Я буквально сходила с ума в предвкушении… счастья, по утрам постоянно считая, сколько дней мне осталось до заветной поездки: семьдесят… пятьдесят… уже тридцать… Я была в состоянии Золушки, на балу вдруг танцующей с принцем, тайно верящей, тайно надеющейся, что потерянный мной башмачок сам отыщет меня, потому что он впору лишь мне…
Двадцать дней, восемнадцать… пятнадцать… Я витала уже в облаках, сокрушаясь тогда об одном – что еще не могу поделиться своим счастьем с моими друзьями. В Интуристе сказали: об этом молчок, никому ни гугу, пока точно еще неизвестно, я пройду или нет важный «конкурс» биографий советских людей. Только мне не давало покоя мое чувство вины, будто бы я врала однокурсникам, вынужденно скрывая о планах встречи с городом моей мечты, ведь за долгие годы учебы у меня от них не было тайн.
Десять дней… Еще только неделя…
Я с упоением запоминала замысловатые немецкие слова, не входящие ни в какую программу изучения этого языка в Советском Союзе. А занятия в институте – как будто во сне… Я ходила на них по инерции заведенного стереотипа. Психология и медицина отступили на задний план, превратившись вдруг в фон, став не главным уже в моей жизни, в …предвкушении счастья…побродить по следам … Гениальных… Великих…
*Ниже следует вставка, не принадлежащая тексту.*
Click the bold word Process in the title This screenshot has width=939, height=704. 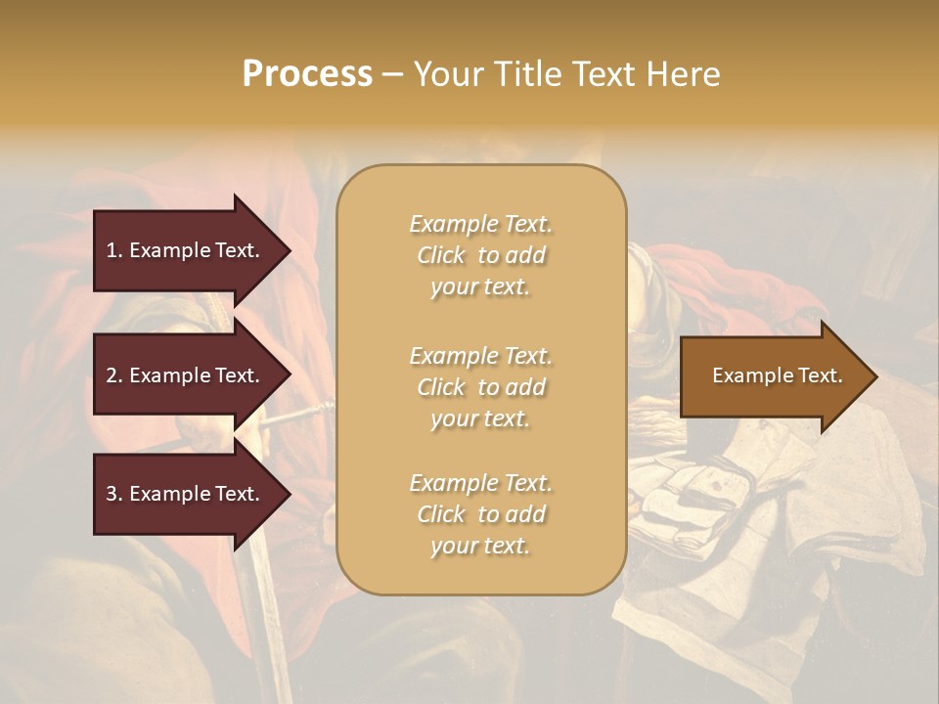click(x=307, y=74)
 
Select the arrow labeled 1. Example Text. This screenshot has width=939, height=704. click(x=186, y=250)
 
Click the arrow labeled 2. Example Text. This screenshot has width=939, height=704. click(x=186, y=375)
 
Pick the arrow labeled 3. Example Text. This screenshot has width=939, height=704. click(x=186, y=494)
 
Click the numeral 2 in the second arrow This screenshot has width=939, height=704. click(x=112, y=375)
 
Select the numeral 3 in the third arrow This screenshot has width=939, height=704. click(x=112, y=494)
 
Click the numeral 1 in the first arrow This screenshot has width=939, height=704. click(x=111, y=250)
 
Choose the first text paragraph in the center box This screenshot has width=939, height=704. click(x=481, y=255)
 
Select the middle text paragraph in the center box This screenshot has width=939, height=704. click(x=481, y=386)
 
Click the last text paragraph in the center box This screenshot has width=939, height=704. click(x=481, y=514)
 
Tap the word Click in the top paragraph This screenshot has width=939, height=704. click(x=441, y=255)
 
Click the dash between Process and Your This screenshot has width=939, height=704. click(x=392, y=75)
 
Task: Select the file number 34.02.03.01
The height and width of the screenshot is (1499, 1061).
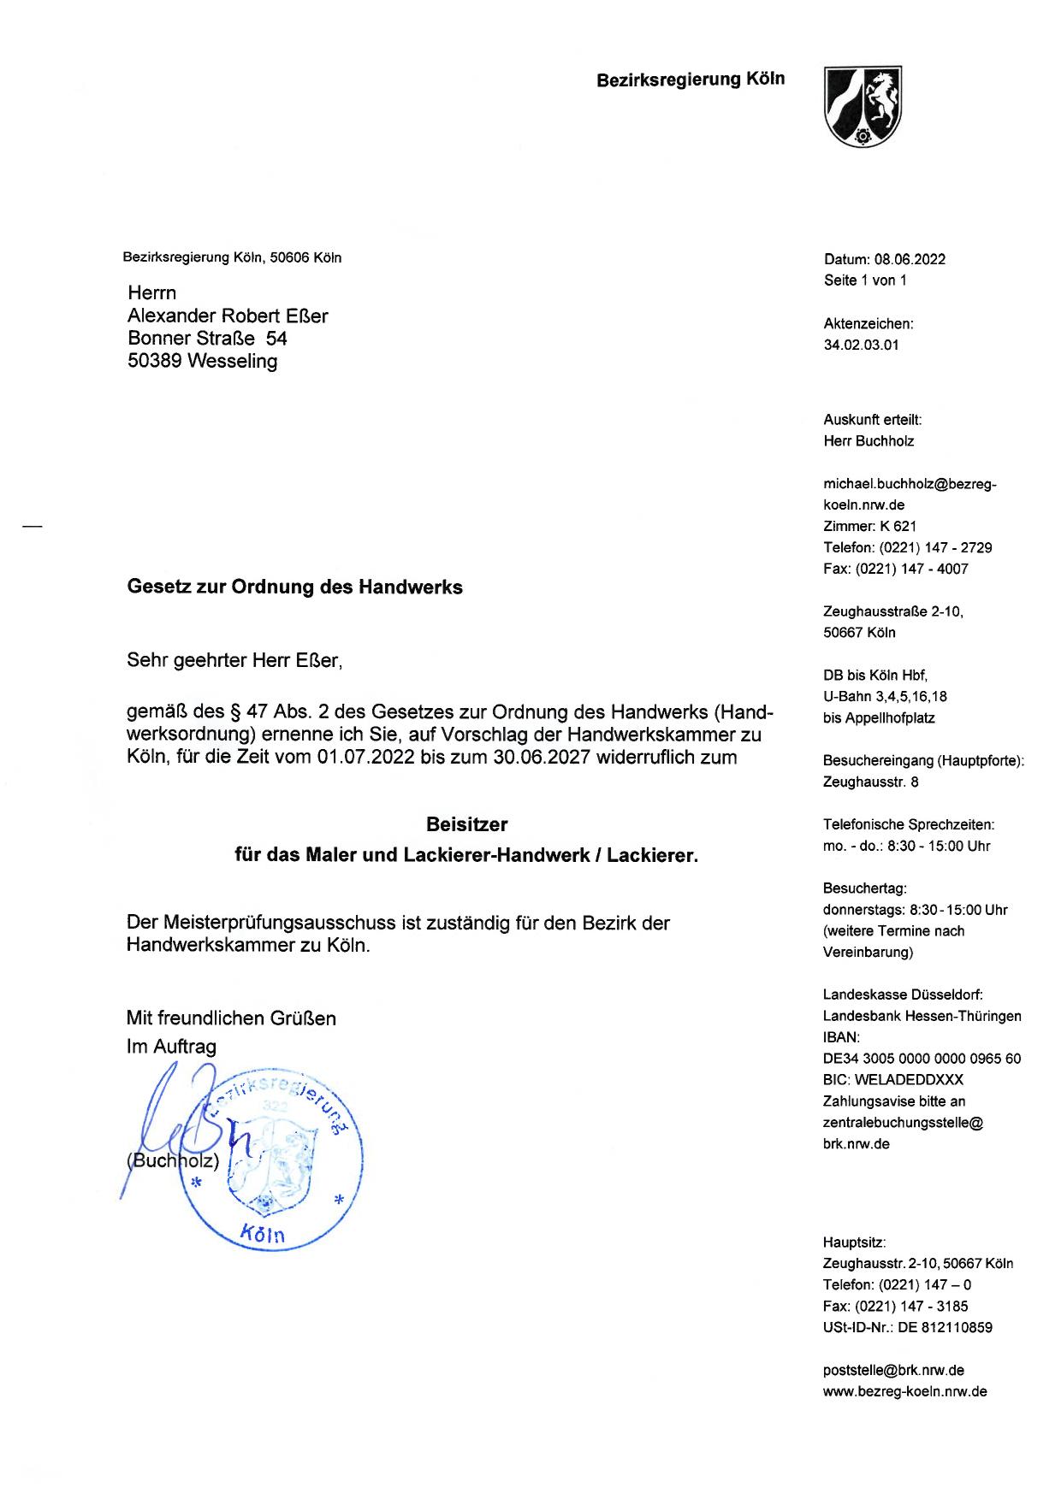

Оставалась всего лишь неделя моего бесконечного томления и моих ожиданий, когда вдруг, неожиданно, во время занятий, не сказав, почему, меня срочно вызвали в учебную часть. За пять лет учебы это было впервые.
– Наверное, Ленинскую утвердили, – предположил ведущий в это время у нас в группе практическое занятие по научному коммунизму преподаватель марксистско-ленинской философии, удивленный не меньше, чем я. В стенах нашего института ничто подобное не практиковалось, и студентов нельзя было вызвать с занятий даже во время ЧП, потому что все пропуски приравнивались к преступлениям, а за непосещение лекций могли просто отчислить из вуза, несмотря на самые блестящие знания, доказанные не только заведующему кафедрой, но и целой экзаменационной комиссии. Да, могли отчислить лишь только за то, что ты не «отсидел» положенное тебе вузовской программой время в данном лекционном зале и у данного преподавателя, иногда просто переписавшего текст «выдающейся» лекции с одного из разделов студенческого учебника. Конечно, западному студенту, «добросовестно» не посещающему лекции или врывающемуся в аудиторию во время занятий, допивая при этом кока-колу и доедая полуметровый сэндвич, этого не понять. Но тем не менее тогда у нас было именно так, поэтому этот неожиданный вызов всполошил не только меня, но и всех вокруг почти так же, как и получение письма в Обломовке в знаменитом романе Гончарова.
Не прошло еще и пяти минут после вызова с занятия, как меня уже встретила на пороге своего кабинета чем-то очень озабоченная заведующая учебной частью и загадочно намекнула, что меня ожидает в соседней комнате один …человек… с которым я должна быть до предела откровенной.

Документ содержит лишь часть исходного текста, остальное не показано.